Amri came to Germany in July 2015 but his application for asylum was rejected this June.

His deportation, however, got caught up in red tape with Tunisia, which long denied he was a citizen. The required documents only arrived on Wednesday, two days after the Berlin attack, said Jaeger.

Another conservative lawmaker, Stephan Meyer, acknowledged the suspect had been under police surveillance.

“We are apparently talking about a potentially dangerous suspect who was known to authorities and belonged to the Salafist-Islamist scene,” he told reporters.

A previous suspect — a 23-year-old Pakistani asylum seeker — was released late Tuesday for lack of evidence, prompting fears of a killer on the loose and further rattling nerves in a shocked country.

– Deportation debate –

Twelve people were killed when the Polish-registered articulated truck, laden with steel beams, slammed into the crowded holiday market late Monday, smashing wooden stalls and crushing victims.

Six of the dead have been identified as German while media reported one of the victims as an Italian woman.

Twenty-four people remain in hospital, 14 of whom were seriously injured.

The scenes revived nightmarish memories of the July 14 truck assault in the French Riviera city of Nice, where 86 people were killed by a Tunisian Islamist.

The IS-linked Amaq news agency said “a soldier of the Islamic State” carried out the Berlin carnage “in response to appeals to target citizens of coalition countries.”

There was no evidence to back the claim, nor did Amaq identify the perpetrator.

Germany is part of a U.S.-led coalition fighting IS in Iraq and Syria.

Tunisia is one of the biggest suppliers of jihadist fighters, with some 5,500 of its nationals believed to be involved in combat in Syria, Iraq and Libya.

The Berlin attack comes at a delicate time for Chancellor Angela Merkel who is running for a fourth term in 2017 but has faced strong criticism over her decision last year to open the country’s borders to refugees.

The case inflamed the debate about asylum policy in general, and in particular the speed at which rejected asylum seekers can be deported.

Germany this year moved to declare Algeria, Morocco and Tunisia as safe countries of origin, to raise the bar for asylum requests after last year’s record influx of around 890,000 people.

But the bill has been stuck in the upper house for months over human rights concerns in those countries.

Meanwhile the country boosted security measures in the wake of Monday’s attack, beefing up the police presence at train stations, airports and at its borders with Poland and France.

– Germany in mourning –

A Polish man, killed with a gunshot, was found in the truck’s passenger seat.
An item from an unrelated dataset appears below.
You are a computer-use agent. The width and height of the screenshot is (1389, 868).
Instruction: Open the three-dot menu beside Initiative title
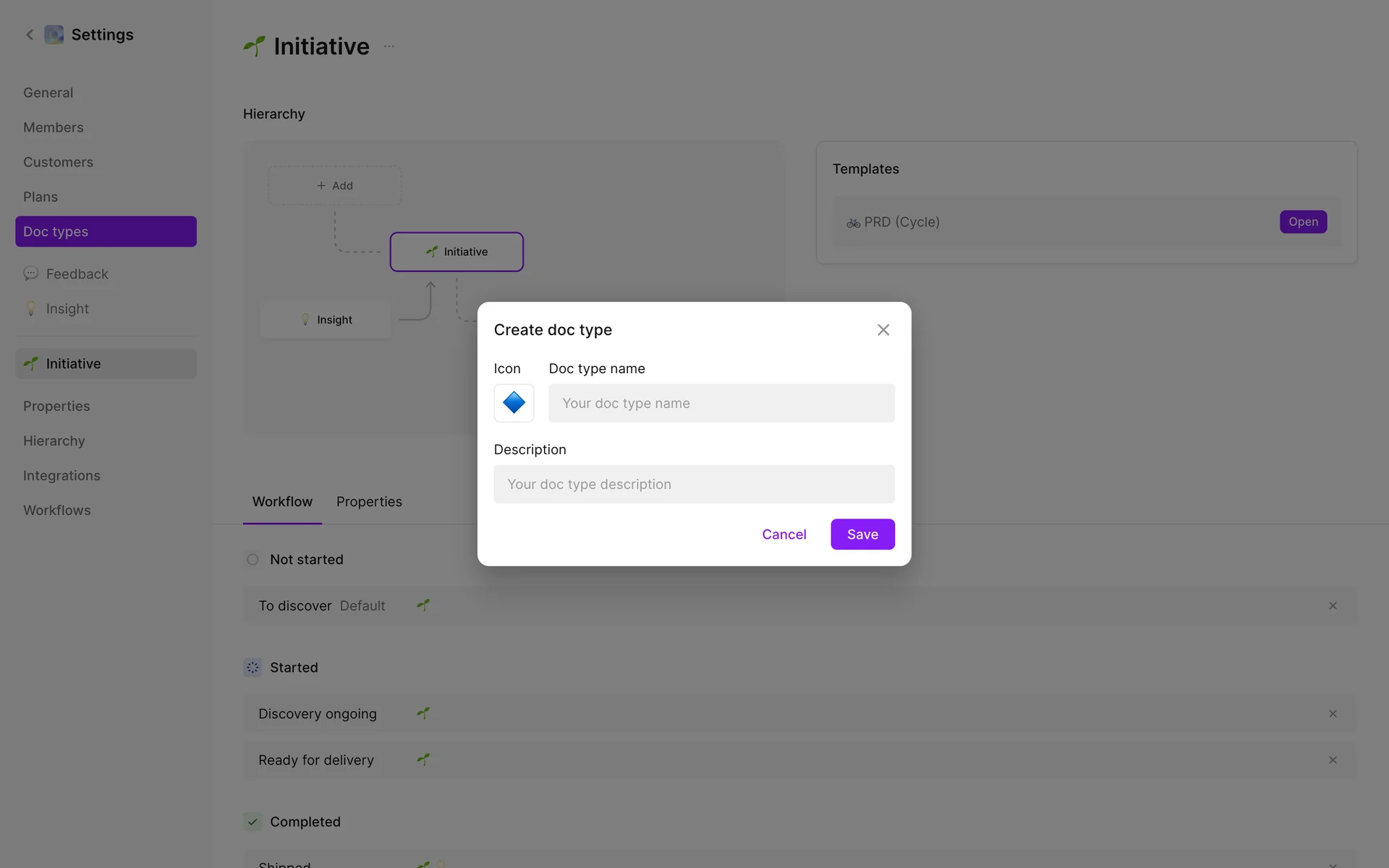(389, 46)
The 37-year-old Pole named Lukasz worked for his cousin Ariel Zurawski’s transport company in northern Poland.

Zurawski described him as a “good guy” and said his body showed signs of a struggle with the assailant or assailants including stab marks.
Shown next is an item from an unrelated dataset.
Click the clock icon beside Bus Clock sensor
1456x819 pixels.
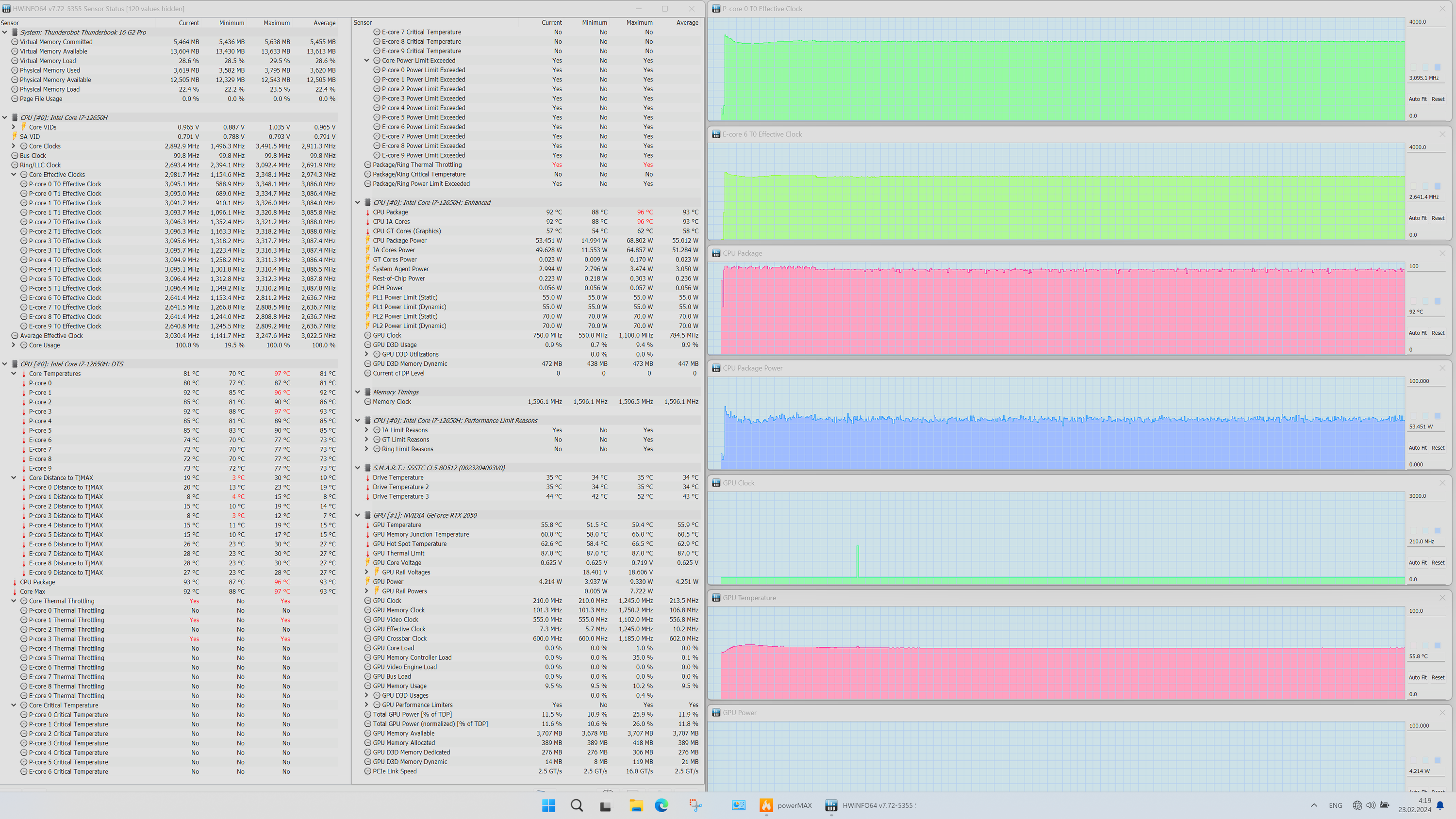coord(15,155)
“One person would not have been able to overpower him,” Zurawski said of the heavyset relative he had grown up with.

“We could see injuries. His face was bloodied and swollen,” he told private news channel TVN 24, referring to a photo he received from Polish police.

An autopsy indicated that the driver was still alive at the time of the attack, the daily Bild reported.
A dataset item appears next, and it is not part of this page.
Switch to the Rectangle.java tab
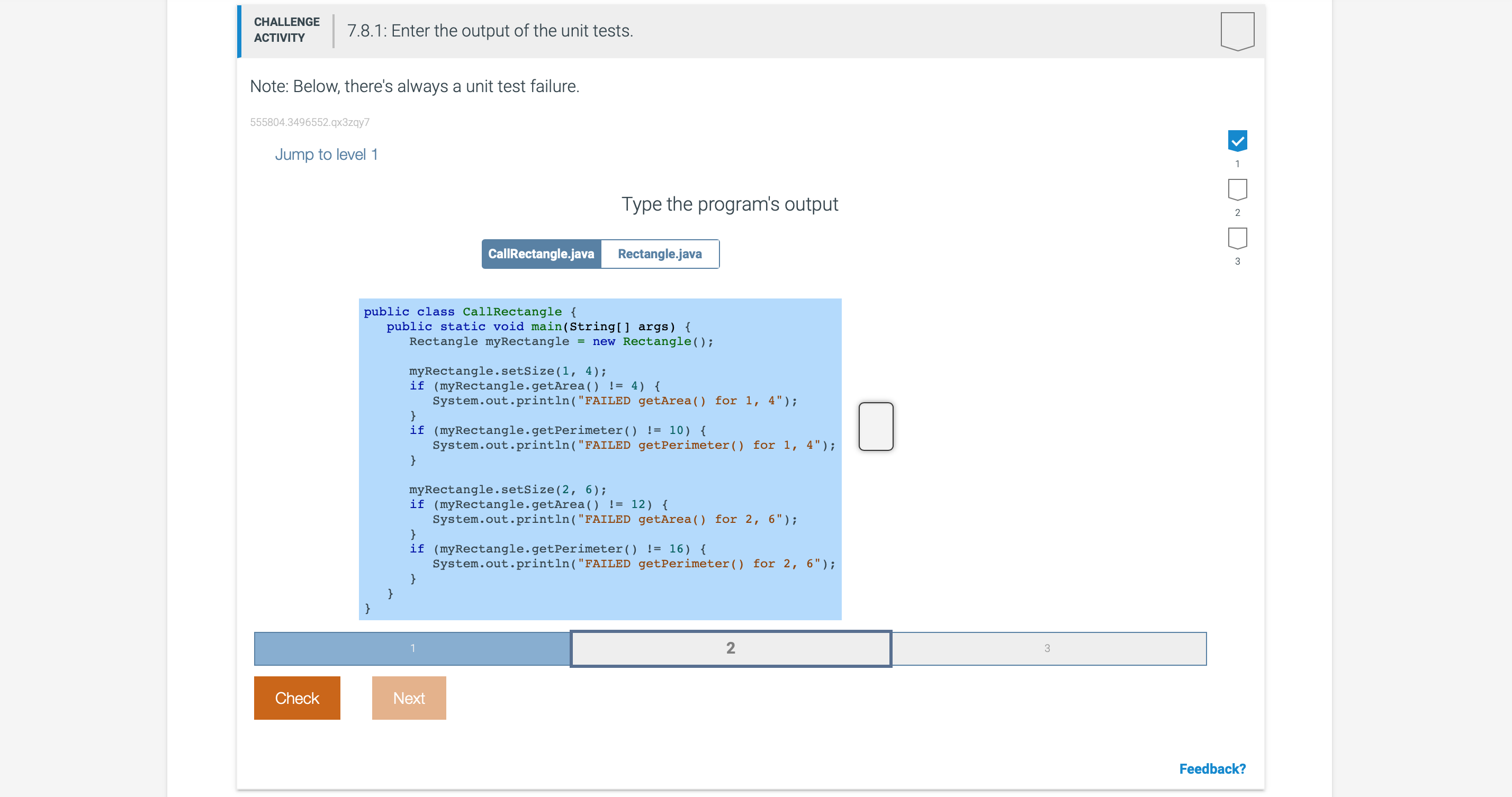This screenshot has height=797, width=1512. click(x=660, y=253)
Merkel visited the scene of the carnage for a minute’s silence on Tuesday and then joined a service in the adjacent Kaiser Wilhelm Memorial Church.

Mourners placed flowers and candles at the site while German flags flew at half-mast and Berlin’s landmark Brandenburg Gate was lit in the national colors in honor of the victims.

Europe has been on high alert for most of 2016, with bloody jihadist attacks striking Paris since last year and Brussels.

In Germany, two attacks in July in the southern state of Bavaria were committed by asylum seekers and claimed by IS.